The broader All Ordinaries index climbed 219.80 points, or 4.09%, to 5,590.70. The catalyst for the dramatic surge on the ASX that added $70bn in a 13.7% swing – its largest on record- is still unclear.

CSL was the strongest performer, surging 11.9% to $313.83, while The big four banks jumped 2-5%, with Commonwealth Bank leading the surge, climbing 5.2% to 66.36. Independent investment bank and financial services company Macquarie Group soared 4.2% after it withdrew a capital notes offer due to the highly volatile market.

In the mining space, BHP and Rio Tinto gained 1.5 percent and 4.8 percent, respectively, while smaller rival Fortescue Metals Group surged as much as 13 percent. Oil and gas heavyweight Woodside Petroleum soared nearly 10%, Santos climbed 6.8 percent, Origin Energy rallied over 7 percent and Oil Search advanced 17.2 percent.

ASX 200

Virgin Australia Holdings skyrocketed  more than 31% despite suspending its full-year earnings outlook. Wesfarmers moved up 8% to $37.85, Woolworths rose 6.7% to $37.05 and Telstra gained 6.4% cent to $3.32. Cochlear shot  21.1% higher to $216.11, Netwealth surged 18.7 %to $6.49 and Viva Energy firmed 17.3 per cent to $1.56.

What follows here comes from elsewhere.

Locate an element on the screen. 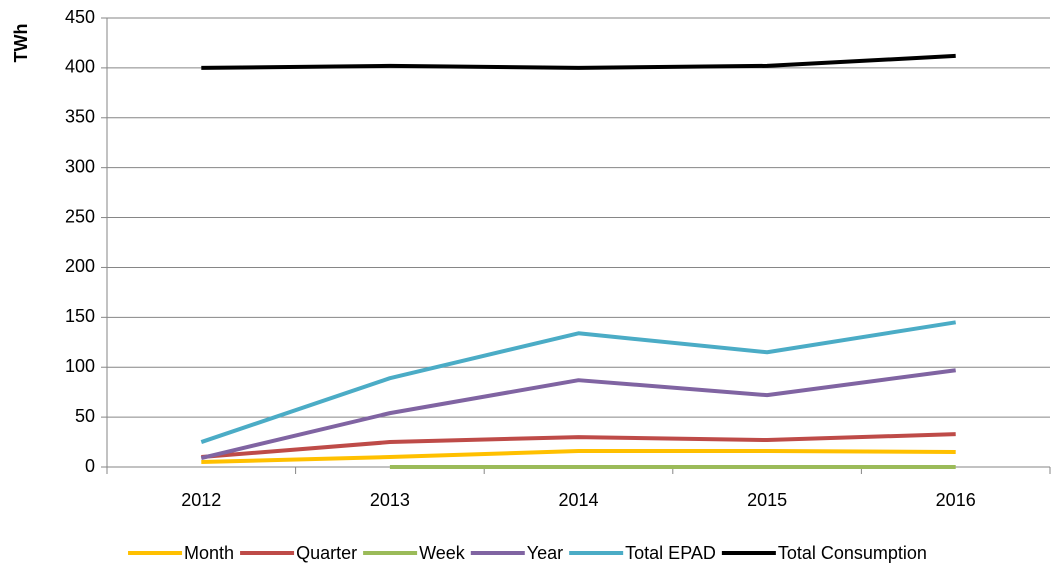 The width and height of the screenshot is (1055, 577). x-tick-label: 2012 is located at coordinates (201, 500).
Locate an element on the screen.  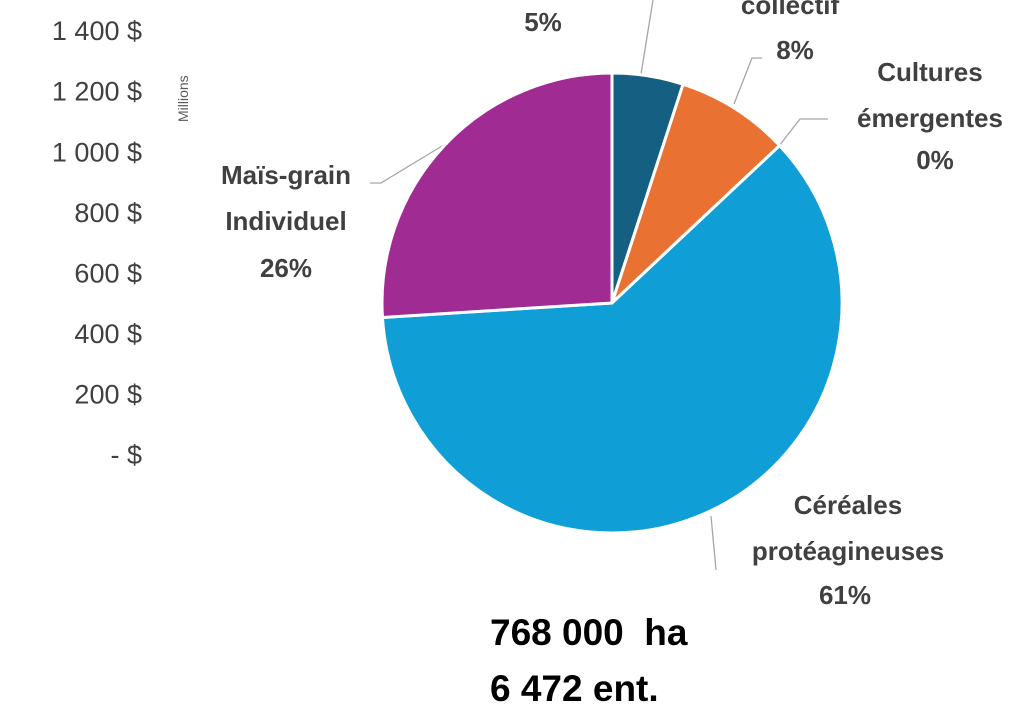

There were still some wild swings down however. Unibail-Rodamco-Westfield plummeted 14.1% to $6.39. Australia's national air carrier Qantas collapsed 12.6% to $3.18 while Collins Food Group  sank 9.2% to $5.96.

Will this show-stopping turnaround last? Australia's benchmark index remains in bear market territory — more than 20% off its 52-week closing high — which it fell into on Wednesday.  Australia's total market has lost $608 billion in value in the days between 20 February and 12 March and the country's top 200 companies have lost 30% in value since the peak on February 20.